Wednesday, May 4, 2005


Wal-Mart Donation to Ehrlich Targeted

A group formed to monitor Wal-Mart's business practices is calling on Gov. Robert L. Ehrlich Jr. to return a $4,000 political donation from the retailing giant as well as proceeds from a $1,000-per-person fundraiser the company held for Ehrlich in December.

Ehrlich (R) has promised to veto a bill that would effectively force Wal-Mart to boost spending on employee health benefits or make a contribution to the state's insurance program for the poor.

"If Governor Ehrlich is intent to vetoing this bill, he could at least reduce the appearance of being bought by the company," said Wal-Mart Watch spokeswoman Tracy Sefl.

Ehrlich's most recent campaign report lists the $4,000 contribution Jan. 12, the first day of the legislative session. State law prohibits candidates from raising money after noon that day.

Ehrlich's aides have said that the governor's view of the legislation is not affected by donations. Ehrlich has said that the bill sends a signal that the state is hostile to business.

Anne Arundel Man, 89, Reported Missing

Anne Arundel County police are looking for an 89-year-old man with short-term memory loss who was last seen at a gas station in Sykesville yesterday morning.

John M. Court, of the 900 block of Cumberstone Road in Harwood, is described as 5 feet 6 inches tall and 125 pounds, with gray or white hair and green or blue eyes. He was last seen wearing a white baseball cap and driving a beige mid-size Dodge sedan bearing the license number NA 0036.

Police released a photo of Court, who is considered a "critical" missing person because of his age, the memory loss and a heart condition. Anyone with information is asked to call 410-222-1960.

Pr. George's Schools to Transfer Funds

The Prince George's County Council opted yesterday to allow schools to transfer more than $28 million among various spending accounts for this school year, said Chairman Samuel H. Dean (D-Mitchellville). The decision, made without a formal vote of approval, clears the way for a $25.8 million reduction in the budget for instructional salaries, to $478 million, and a $13 million increase in the budget for administration expense, to $33.5 million, among other shifts.

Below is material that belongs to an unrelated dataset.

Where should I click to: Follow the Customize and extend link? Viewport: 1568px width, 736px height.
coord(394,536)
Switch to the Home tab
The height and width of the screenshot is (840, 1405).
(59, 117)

Overall school spending for fiscal 2005 remained unchanged at $1.27 billion.

Although some council members raised concerns about the smaller instructional budget, schools chief Andre J. Hornsby described the transfers as essentially technical corrections for a system that is on the rebound from recent budget deficits. He told council members yesterday that the schools are expanding their teaching staffs.